SOURCE EXTRACT ::
As you might have noticed, the entry $a_{3,3}$ changed from -15 to 15. This is something we do for readability and comparability. We also change all unit entrys to 1 for the same reasons. These two steps don't need to be taken because the Smith normal form is only unique up to multiplication by an unit.

If we now Test with our matrix $A$ the following Equation should be true: $ D = P * A * Q$

In [14]:
show(D)
show(P * A * Q)

The following code combines all steps we made individually into one function only requiring us to input the matrix $A$ for which we wish to compute the Smith normal form

In [15]:
def smithNormalForm(A):
    D = copy(A)
    Q = matrix.identity(D.base_ring(), D.ncols())
    P = matrix.identity(D.base_ring(), D.nrows())
    pivot = -1
    while(pivot < D.ncols()):
        pivot, P, D, Q = pivotChoice(P, D, Q, pivot)
        if(pivot == -1):
            break
        while(len(D.nonzero_positions_in_column(pivot)) > 1 or len(D.nonzero_positions_in_row(pivot)) > 1):
            P, D, Q = pivotImproveRow(P, D, Q, pivot)
            P, D, Q = eliminateRow(P, D, Q, pivot)
            P, D, Q = pivotImproveCol(P, D, Q, pivot)
            P, D, Q = eliminateCol(P, D, Q, pivot)  
      
    P, D, Q = normalize(P, D, Q)
    return P, D, Q

This algorithm is implemented over any PID with excat evaluation on a Computer, mainly not over $\mathbb{R}$ and $\mathbb{R}$[x].

The following will give some exampels with randomly generated matrices:

In [16]:
A = random_matrix(QQ, 4, 5)
P, D, Q = smithNormalForm(A)
show(A)
show(D)
show(P * A * Q)


In [17]:
A = random_matrix(QQ['x'], 4, 7)
P, D, Q = smithNormalForm(A)
show(A)
show(D)
show(P * A * Q)

In [18]:
A = random_matrix(GF(3), 6, 2)
P, D, Q = smithNormalForm(A)
show(A)
show(D)
show(P * A * Q)

In [19]:
A = random_matrix(GF(7)['x'], 10, 5)
P, D, Q = smithNormalForm(A)
show(A)
show(D)
show(P * A * Q)

If you want to verify that the algortihm is correct you can use the function smith_form(), which is available in sage by default. You can use it like this:

In [20]:
A = random_matrix(ZZ, 5, 5)
P, D, Q = smithNormalForm(A)
D1, P1, Q1 = A.smith_form(A)
P1, D1, Q1 = normalize(P1, D1, Q1)
show(D)
show(D1)

As you can see, we still call normalize() on the Smith normal form provided by the sage function. This is due to the Smith normal form only being unique up to multipication by a unit. If we don't do this the result might look slightly different

In [21]:
A = random_matrix(QQ['x'], 3, 3)
P, D, Q = smithNormalForm(A)
D1, P1, Q1 = A.smith_form(A)
show(D)
show(D1)

TASKS ::
A – According to the Smith normal form excerpt, which function built into Sage can be used to verify that the algorithm is correct?
B – Print the passage of the Smith normal form excerpt starting with "P = matrix.identity(D.base_ring(), D.nrows())" and going on through "normalize(P, D, Q)".

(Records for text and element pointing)
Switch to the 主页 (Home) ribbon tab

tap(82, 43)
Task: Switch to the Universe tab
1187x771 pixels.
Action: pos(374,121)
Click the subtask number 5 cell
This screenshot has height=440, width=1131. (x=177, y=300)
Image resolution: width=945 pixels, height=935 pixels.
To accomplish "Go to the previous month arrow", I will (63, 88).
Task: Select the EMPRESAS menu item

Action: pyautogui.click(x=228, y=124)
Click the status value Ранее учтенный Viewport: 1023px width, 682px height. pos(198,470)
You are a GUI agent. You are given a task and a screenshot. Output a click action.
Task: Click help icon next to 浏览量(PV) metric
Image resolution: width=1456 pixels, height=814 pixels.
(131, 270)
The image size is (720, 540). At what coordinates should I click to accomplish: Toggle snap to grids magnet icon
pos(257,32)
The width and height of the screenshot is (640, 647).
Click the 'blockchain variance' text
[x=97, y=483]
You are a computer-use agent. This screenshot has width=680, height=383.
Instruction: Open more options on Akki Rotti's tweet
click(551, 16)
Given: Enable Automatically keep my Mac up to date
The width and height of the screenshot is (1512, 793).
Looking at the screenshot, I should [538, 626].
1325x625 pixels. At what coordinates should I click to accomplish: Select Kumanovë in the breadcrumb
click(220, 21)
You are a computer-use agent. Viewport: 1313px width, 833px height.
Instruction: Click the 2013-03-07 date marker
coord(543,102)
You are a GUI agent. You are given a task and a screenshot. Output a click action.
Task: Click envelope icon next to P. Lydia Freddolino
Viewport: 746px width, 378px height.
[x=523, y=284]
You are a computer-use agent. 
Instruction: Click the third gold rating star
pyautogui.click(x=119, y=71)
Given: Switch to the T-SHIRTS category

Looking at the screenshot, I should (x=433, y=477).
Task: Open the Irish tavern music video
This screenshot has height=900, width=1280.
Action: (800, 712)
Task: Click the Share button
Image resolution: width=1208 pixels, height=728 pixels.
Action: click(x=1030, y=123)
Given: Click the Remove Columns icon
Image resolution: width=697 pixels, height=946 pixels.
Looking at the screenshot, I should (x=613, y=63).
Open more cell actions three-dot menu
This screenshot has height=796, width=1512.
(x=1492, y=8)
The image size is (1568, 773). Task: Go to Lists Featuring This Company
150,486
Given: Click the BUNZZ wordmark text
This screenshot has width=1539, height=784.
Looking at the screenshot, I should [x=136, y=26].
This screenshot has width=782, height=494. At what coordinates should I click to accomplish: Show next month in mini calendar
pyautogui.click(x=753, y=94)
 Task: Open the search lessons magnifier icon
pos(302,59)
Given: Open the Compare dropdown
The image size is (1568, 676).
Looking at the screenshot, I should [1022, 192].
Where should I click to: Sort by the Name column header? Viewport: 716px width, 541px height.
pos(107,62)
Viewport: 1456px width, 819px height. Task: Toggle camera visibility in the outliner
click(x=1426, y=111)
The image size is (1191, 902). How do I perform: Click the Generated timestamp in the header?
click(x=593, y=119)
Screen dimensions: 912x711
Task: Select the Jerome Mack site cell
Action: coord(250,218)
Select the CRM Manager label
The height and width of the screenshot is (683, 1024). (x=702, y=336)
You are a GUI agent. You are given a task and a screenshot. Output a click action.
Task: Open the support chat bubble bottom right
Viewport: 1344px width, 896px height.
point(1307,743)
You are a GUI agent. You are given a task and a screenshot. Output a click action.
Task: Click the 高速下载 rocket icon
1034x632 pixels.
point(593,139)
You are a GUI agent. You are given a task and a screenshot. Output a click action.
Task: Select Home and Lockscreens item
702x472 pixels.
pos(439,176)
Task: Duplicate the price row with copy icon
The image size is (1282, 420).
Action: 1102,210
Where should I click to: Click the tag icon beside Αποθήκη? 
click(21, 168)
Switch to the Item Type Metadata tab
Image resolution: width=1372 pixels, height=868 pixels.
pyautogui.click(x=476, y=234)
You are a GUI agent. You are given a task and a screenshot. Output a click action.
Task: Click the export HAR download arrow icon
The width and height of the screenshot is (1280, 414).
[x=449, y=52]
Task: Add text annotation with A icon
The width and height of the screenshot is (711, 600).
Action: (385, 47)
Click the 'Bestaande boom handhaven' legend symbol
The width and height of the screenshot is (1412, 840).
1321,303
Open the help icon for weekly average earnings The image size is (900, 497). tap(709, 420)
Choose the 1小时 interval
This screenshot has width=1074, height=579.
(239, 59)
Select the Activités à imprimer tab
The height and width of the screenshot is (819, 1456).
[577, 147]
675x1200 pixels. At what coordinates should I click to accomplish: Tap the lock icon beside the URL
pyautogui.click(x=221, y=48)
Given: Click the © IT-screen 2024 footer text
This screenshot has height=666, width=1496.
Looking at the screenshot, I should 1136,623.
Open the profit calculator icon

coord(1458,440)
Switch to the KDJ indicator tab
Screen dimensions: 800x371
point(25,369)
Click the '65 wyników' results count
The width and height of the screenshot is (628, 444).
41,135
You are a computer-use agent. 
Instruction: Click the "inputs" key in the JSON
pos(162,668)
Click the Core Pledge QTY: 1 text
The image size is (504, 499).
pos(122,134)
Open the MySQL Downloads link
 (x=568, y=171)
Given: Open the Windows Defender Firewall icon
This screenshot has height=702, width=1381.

RESPONSES TO THE EXERCISE ::
A – The function smith_form().

B –
P = matrix.identity(D.base_ring(), D.nrows())
    pivot = -1
    while(pivot < D.ncols()):
        pivot, P, D, Q = pivotChoice(P, D, Q, pivot)
        if(pivot == -1):
            break
        while(len(D.nonzero_positions_in_column(pivot)) > 1 or len(D.nonzero_positions_in_row(pivot)) > 1):
            P, D, Q = pivotImproveRow(P, D, Q, pivot)
            P, D, Q = eliminateRow(P, D, Q, pivot)
            P, D, Q = pivotImproveCol(P, D, Q, pivot)
            P, D, Q = eliminateCol(P, D, Q, pivot)  
      
    P, D, Q = normalize(P, D, Q)